Together, all these other parties could simply run the country, without the Kurds or the Sunni Arabs. But politics isn’t so simple in Iraq. Amiri’s and Maliki’s parties are very close to Iran, while Sadr’s positioned itself as a nationalist party opposed to both Iranian and American influence in Iraq. This gives the Kurds the ability to sign on with one camp or another.
The current position of the Kurds illustrates how much things have changed in the last decade and a half since Iraq was liberated from Saddam Hussein’s tyranny. In the parliamentary election of December 2005, Massoud Barzani, leading a united Kurdish list, came in second with 53 seats. Since then the myriad Kurdish parties have increasingly contested the elections on their own, with the Patriotic Union of Kurdistan taking around 20 seats each time and the smaller Kurdish Islamic parties and the Gorran (Change) movement taking a dozen seats between them. The fragmentation has weakened the Kurdish bargaining power in Baghdad.
During the four years of war against ISIS, this weakened bargaining power mattered less, because Baghdad’s policies appeared to have failed Iraq and allowed ISIS to take control of a third of the country.
In those years it was common to hear Kurdish Peshmerga on the front line say that Iraq was finished as a country; how could it recover from the divisions created by ISIS. Increasing Iranian influence and the growth of sectarian militias, called the Popular Mobilization Units, appeared to show that Iraq was slipping into corruption and chaos. Kurds could point to their region in the northeast as the one stable and economically viable area.

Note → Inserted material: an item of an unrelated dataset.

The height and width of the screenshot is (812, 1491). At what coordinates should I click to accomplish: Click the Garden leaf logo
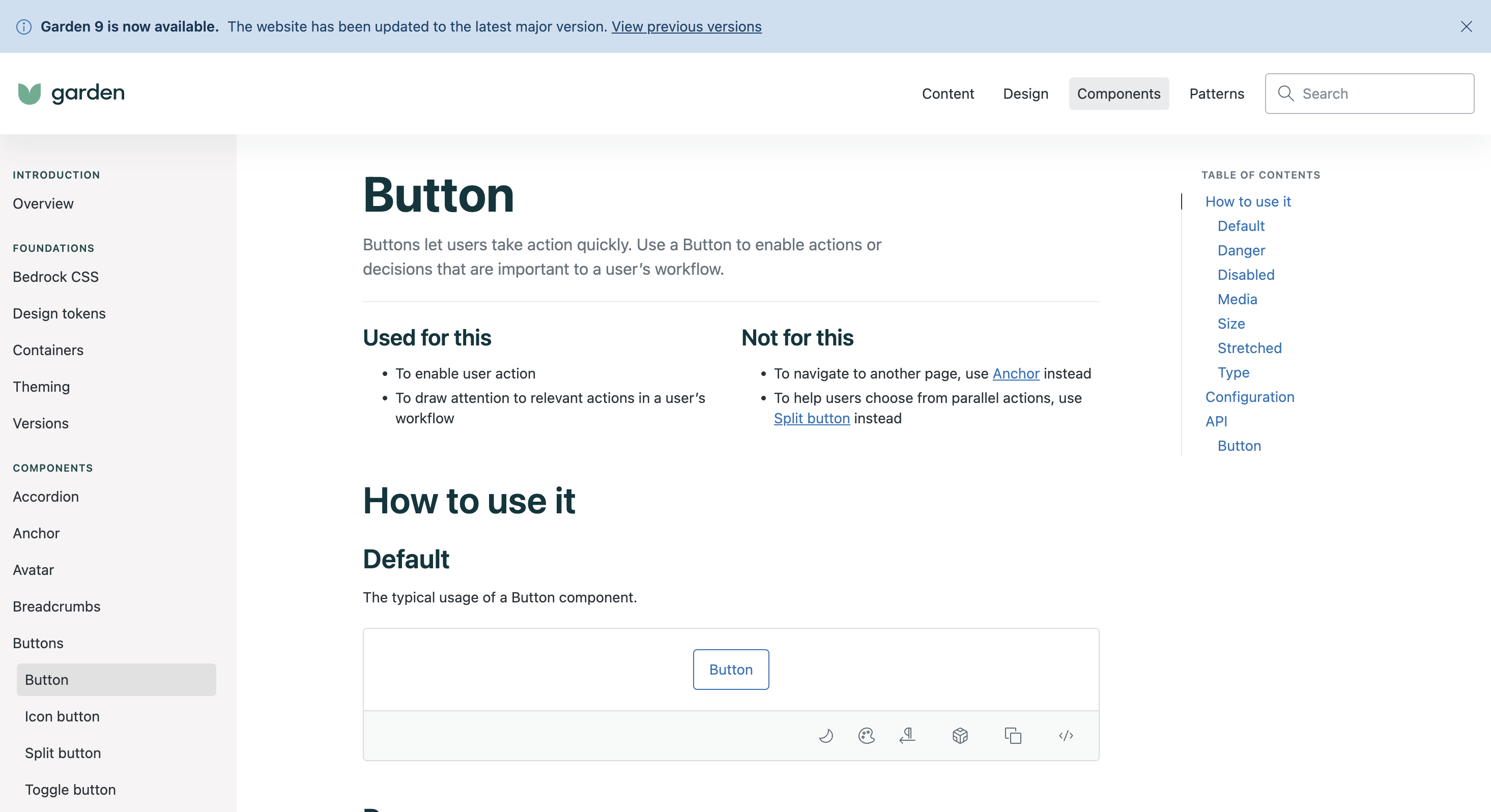(30, 93)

The stability in the Kurdish region began to change after the referendum, when Baghdad took advantage of Kurdish divisions to retake Kirkuk in October 2017 from the Peshmerga, who had defended it against ISIS. Anger over late payment of salaries and accusations of corruption at the highest levels led to a series of mass protests in December.
It was in this context that Kurdish parties contested the recent election. But any thought that voters would punish the leading KDP and PUK parties did not materialize. Instead the traditional parties performed as expected. Nevertheless the bitterness from the fall of 2017 remains. After the election in Sulaimaniya, the Gorran party headquarters was fired upon.

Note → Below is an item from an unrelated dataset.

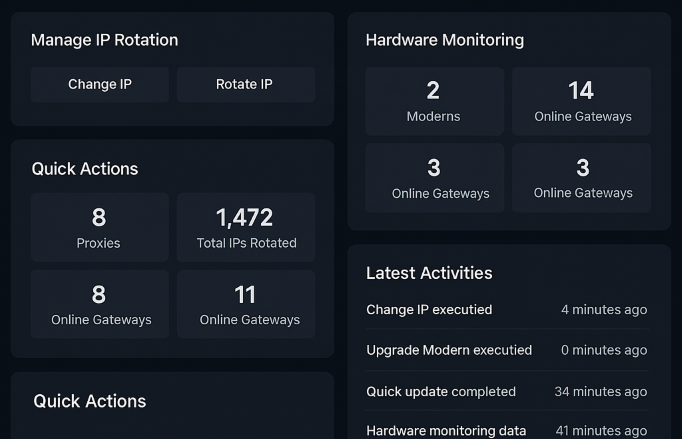682x439 pixels.
Task: Select the Hardware Monitoring panel title
Action: click(x=444, y=40)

Four smaller Kurdish parties (Gorran, Coalition for Justice and Democracy, Kurdistan Islamic Union and Kurdistan Islamic Group) met with US anti-ISIS envoy Brett McGurk this past Tuesday, demanding the election results be annulled due to allegations of fraud. It’s unclear why they thought McGurk could get the results changed, he’s ostensibly in Iraq to coordinate the anti-ISIS fight, but there is widespread perception that he is there to represent US interests in coalition building after the election.
The KDP and PUK pursued a different avenue. On Wednesday, Sadr met with representatives of the PUK and KDP, and on Thursday the two leading Kurdish parties met with Maliki and Amiri in Baghdad. It’s not entirely clear what came out of the meetings between the Kurdish parties; it wasn’t so long ago that Maliki and Amiri were despised in Erbil; Maliki accused of being an Iranian pawn, and Amiri’s Shi’ite militias seen as a Shia version of ISIS. But power politics now takes precedence over old biases. There are rumors that Iran would like to see a coalition without Sadr, which would include the Kurdish parties and the other Shi’ite parties. But there are also rumors that the Kurdish parties could work with Sadr to undermine Iran’s influence.
Either way, Erbil’s demands appear to be mostly about salaries and economic rights. The region exports oil and wants its public salaries paid by Baghdad. The region is holding out hope that the new US strategy on Iran will mean more support for the Kurds as a traditional ally of Washington.
The Kurdish region can only hope that it is needed as a coalition partner in Baghdad and by Washington to continue playing a vital role in Iraq.